Format the text lines of the material below as a JSON list of strings, one string per line, with blank lines omitted. Leave the pictures out of your answer.
─── Record extracts ───
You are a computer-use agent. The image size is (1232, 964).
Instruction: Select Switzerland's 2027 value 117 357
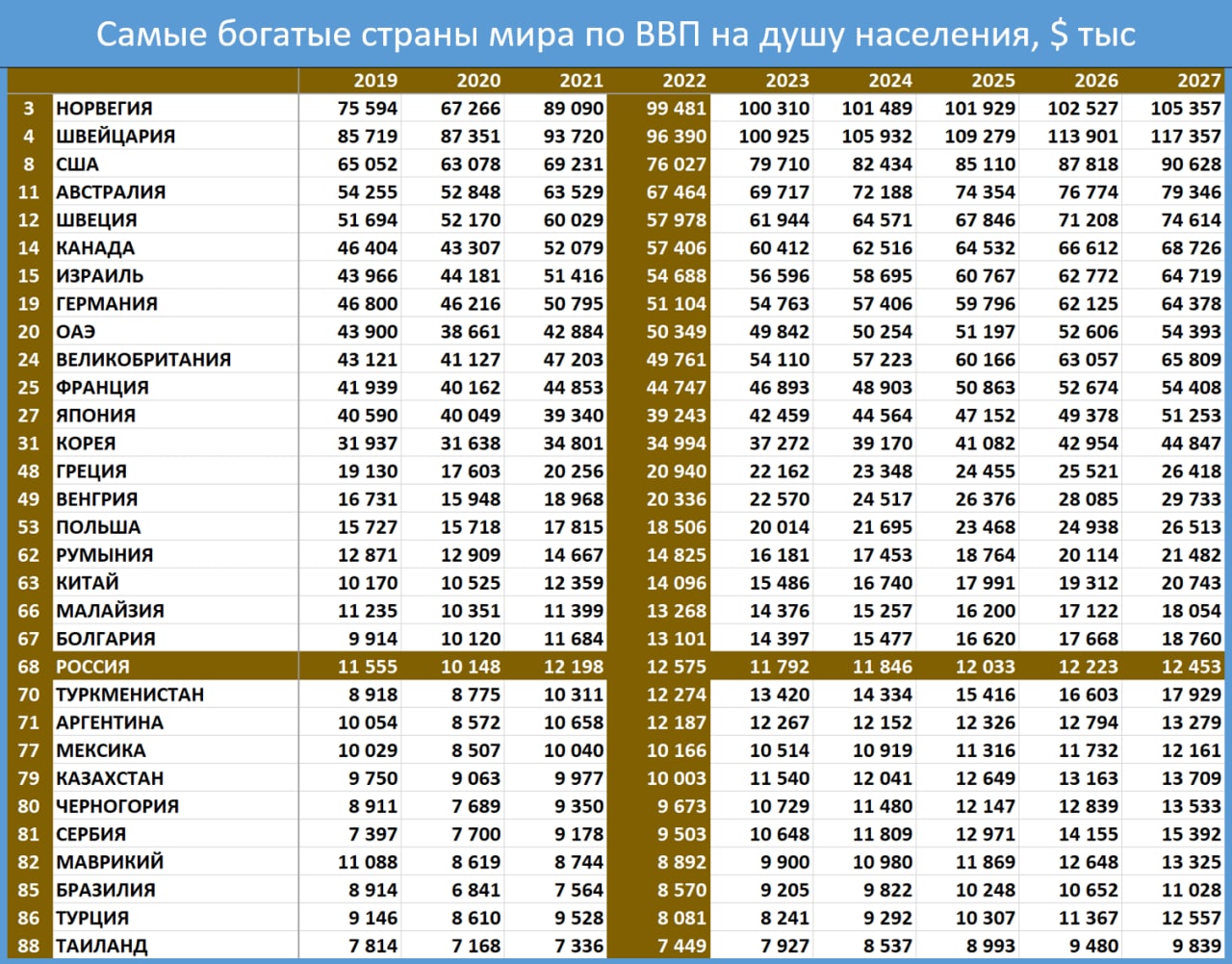(1185, 137)
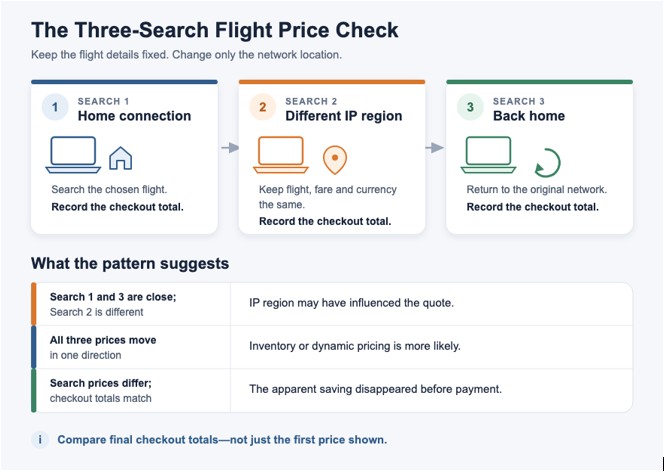Viewport: 665px width, 473px height.
Task: Click the blue laptop icon in Search 1
Action: pos(73,155)
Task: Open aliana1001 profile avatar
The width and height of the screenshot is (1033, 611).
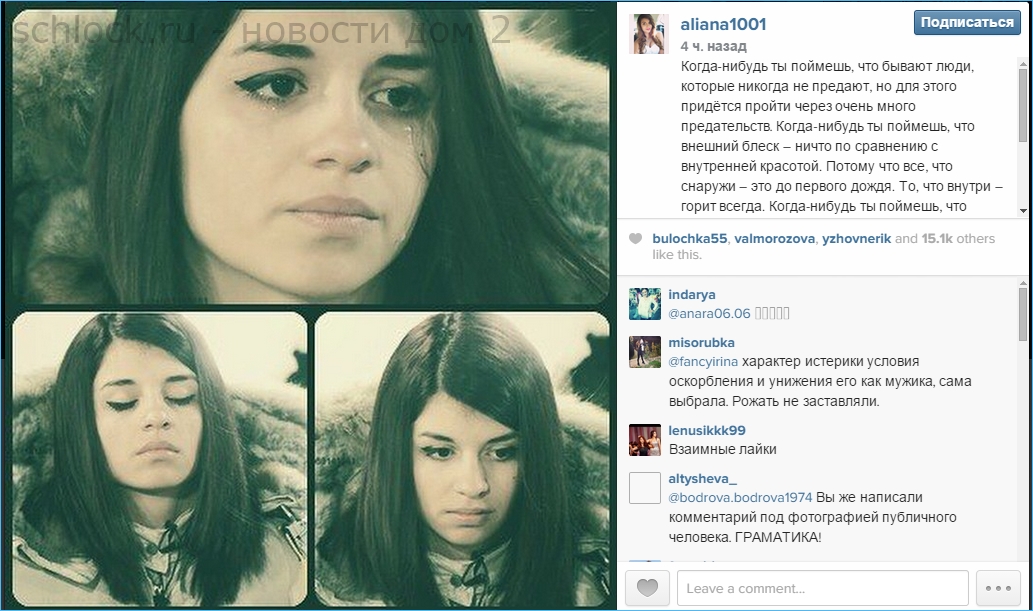Action: tap(651, 33)
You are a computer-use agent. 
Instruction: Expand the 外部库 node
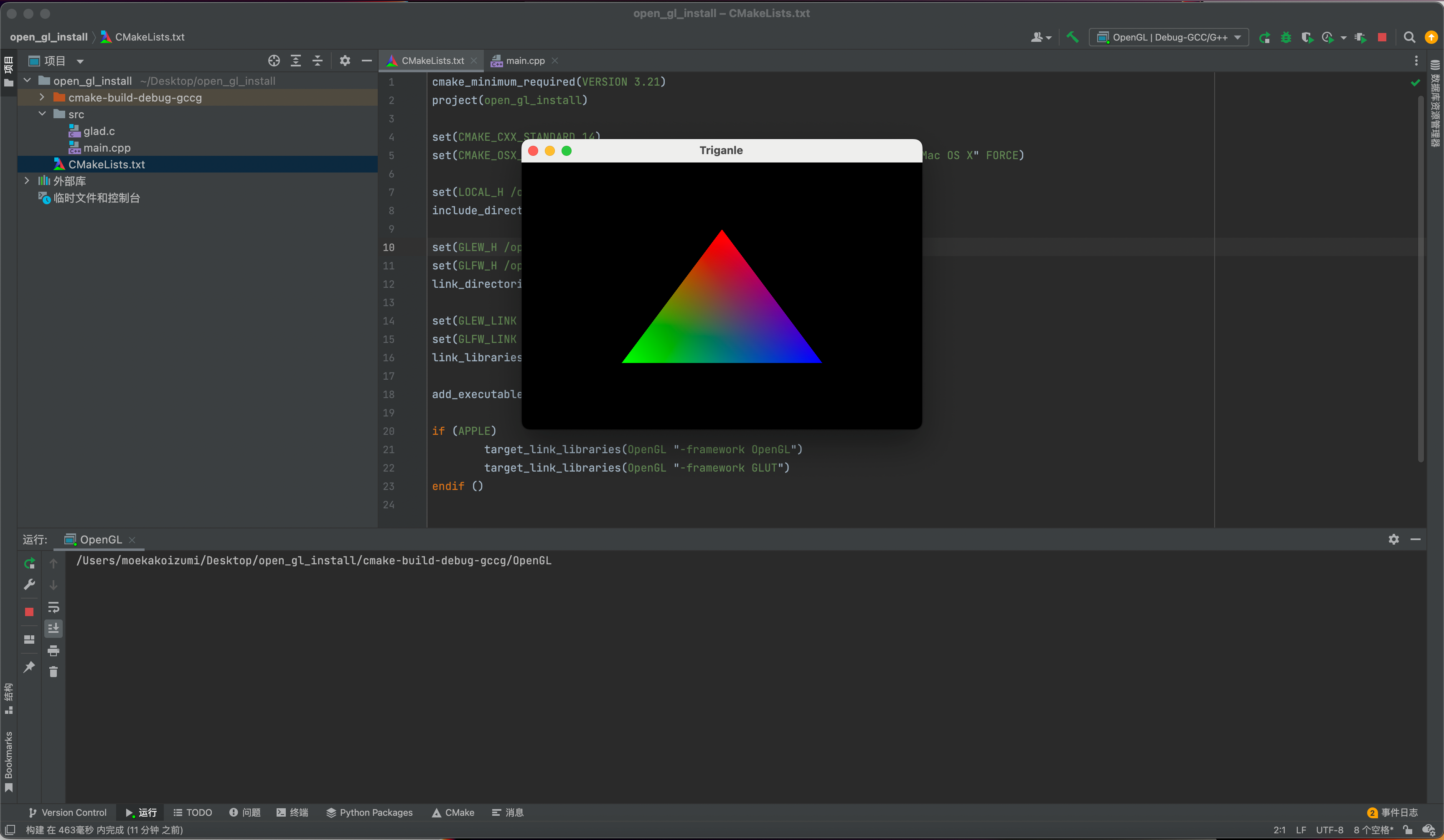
───
Response:
[
  "You are a computer-use agent. The image size is (1232, 964).",
  "Instruction: Select Switzerland's 2027 value 117 357",
  "(1185, 137)",
  "Viewport: 665px width, 473px height.",
  "Task: Click the blue laptop icon in Search 1",
  "Action: pos(73,155)",
  "Task: Open aliana1001 profile avatar",
  "The width and height of the screenshot is (1033, 611).",
  "Action: tap(651, 33)",
  "You are a computer-use agent. ",
  "Instruction: Expand the 外部库 node"
]